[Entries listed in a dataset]
--
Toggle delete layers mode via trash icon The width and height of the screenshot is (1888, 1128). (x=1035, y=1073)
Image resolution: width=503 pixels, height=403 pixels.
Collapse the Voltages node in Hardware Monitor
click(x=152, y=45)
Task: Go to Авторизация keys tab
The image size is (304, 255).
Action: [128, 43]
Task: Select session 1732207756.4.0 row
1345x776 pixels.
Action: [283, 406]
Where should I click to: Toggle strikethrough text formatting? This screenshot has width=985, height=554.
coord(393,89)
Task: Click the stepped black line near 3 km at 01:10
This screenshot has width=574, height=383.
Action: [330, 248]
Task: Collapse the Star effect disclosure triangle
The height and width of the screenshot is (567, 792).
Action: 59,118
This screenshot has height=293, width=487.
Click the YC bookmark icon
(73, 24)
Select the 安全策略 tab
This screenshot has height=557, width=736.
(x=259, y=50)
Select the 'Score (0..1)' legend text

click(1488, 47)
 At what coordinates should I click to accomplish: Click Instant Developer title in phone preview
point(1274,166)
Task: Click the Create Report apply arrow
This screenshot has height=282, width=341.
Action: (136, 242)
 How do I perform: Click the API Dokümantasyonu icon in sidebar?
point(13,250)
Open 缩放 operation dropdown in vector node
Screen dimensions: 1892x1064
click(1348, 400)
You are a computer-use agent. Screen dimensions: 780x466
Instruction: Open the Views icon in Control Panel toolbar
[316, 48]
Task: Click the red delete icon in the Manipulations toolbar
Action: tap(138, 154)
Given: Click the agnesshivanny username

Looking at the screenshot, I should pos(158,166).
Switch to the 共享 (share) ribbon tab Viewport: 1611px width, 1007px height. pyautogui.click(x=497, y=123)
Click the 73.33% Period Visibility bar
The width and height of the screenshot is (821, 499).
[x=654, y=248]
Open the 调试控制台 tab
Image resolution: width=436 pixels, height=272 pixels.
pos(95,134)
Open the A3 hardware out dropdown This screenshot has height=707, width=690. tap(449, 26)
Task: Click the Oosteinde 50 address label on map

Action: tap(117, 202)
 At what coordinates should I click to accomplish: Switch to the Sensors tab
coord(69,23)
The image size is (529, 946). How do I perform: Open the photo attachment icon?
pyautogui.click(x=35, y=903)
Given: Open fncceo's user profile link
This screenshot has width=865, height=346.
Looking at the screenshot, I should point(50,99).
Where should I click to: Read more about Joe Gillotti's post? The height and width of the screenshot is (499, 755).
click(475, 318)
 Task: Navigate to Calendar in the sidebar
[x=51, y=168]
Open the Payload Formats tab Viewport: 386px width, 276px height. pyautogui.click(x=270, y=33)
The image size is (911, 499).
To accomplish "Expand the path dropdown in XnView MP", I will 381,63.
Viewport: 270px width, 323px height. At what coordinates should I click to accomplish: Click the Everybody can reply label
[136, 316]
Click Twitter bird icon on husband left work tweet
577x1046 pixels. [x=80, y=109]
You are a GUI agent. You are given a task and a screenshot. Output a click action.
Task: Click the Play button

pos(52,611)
--
• _Short problem_
Duplicate every one of the entries above, reproducing each line without any alteration.

• _Final result_
Toggle delete layers mode via trash icon The width and height of the screenshot is (1888, 1128). (x=1035, y=1073)
Image resolution: width=503 pixels, height=403 pixels.
Collapse the Voltages node in Hardware Monitor
click(x=152, y=45)
Task: Go to Авторизация keys tab
The image size is (304, 255).
Action: [128, 43]
Task: Select session 1732207756.4.0 row
1345x776 pixels.
Action: [283, 406]
Where should I click to: Toggle strikethrough text formatting? This screenshot has width=985, height=554.
coord(393,89)
Task: Click the stepped black line near 3 km at 01:10
This screenshot has width=574, height=383.
Action: [330, 248]
Task: Collapse the Star effect disclosure triangle
The height and width of the screenshot is (567, 792).
Action: 59,118
This screenshot has height=293, width=487.
Click the YC bookmark icon
(73, 24)
Select the 安全策略 tab
This screenshot has height=557, width=736.
(x=259, y=50)
Select the 'Score (0..1)' legend text

click(1488, 47)
 At what coordinates should I click to accomplish: Click Instant Developer title in phone preview
point(1274,166)
Task: Click the Create Report apply arrow
This screenshot has height=282, width=341.
Action: (136, 242)
 How do I perform: Click the API Dokümantasyonu icon in sidebar?
point(13,250)
Open 缩放 operation dropdown in vector node
Screen dimensions: 1892x1064
click(1348, 400)
You are a computer-use agent. Screen dimensions: 780x466
Instruction: Open the Views icon in Control Panel toolbar
[316, 48]
Task: Click the red delete icon in the Manipulations toolbar
Action: tap(138, 154)
Given: Click the agnesshivanny username

Looking at the screenshot, I should pos(158,166).
Switch to the 共享 (share) ribbon tab Viewport: 1611px width, 1007px height. pyautogui.click(x=497, y=123)
Click the 73.33% Period Visibility bar
The width and height of the screenshot is (821, 499).
[x=654, y=248]
Open the 调试控制台 tab
Image resolution: width=436 pixels, height=272 pixels.
pos(95,134)
Open the A3 hardware out dropdown This screenshot has height=707, width=690. tap(449, 26)
Task: Click the Oosteinde 50 address label on map

Action: tap(117, 202)
 At what coordinates should I click to accomplish: Switch to the Sensors tab
coord(69,23)
The image size is (529, 946). How do I perform: Open the photo attachment icon?
pyautogui.click(x=35, y=903)
Given: Open fncceo's user profile link
This screenshot has width=865, height=346.
Looking at the screenshot, I should point(50,99).
Where should I click to: Read more about Joe Gillotti's post? The height and width of the screenshot is (499, 755).
click(475, 318)
 Task: Navigate to Calendar in the sidebar
[x=51, y=168]
Open the Payload Formats tab Viewport: 386px width, 276px height. pyautogui.click(x=270, y=33)
The image size is (911, 499).
To accomplish "Expand the path dropdown in XnView MP", I will 381,63.
Viewport: 270px width, 323px height. At what coordinates should I click to accomplish: Click the Everybody can reply label
[136, 316]
Click Twitter bird icon on husband left work tweet
577x1046 pixels. [x=80, y=109]
You are a GUI agent. You are given a task and a screenshot. Output a click action.
Task: Click the Play button

pos(52,611)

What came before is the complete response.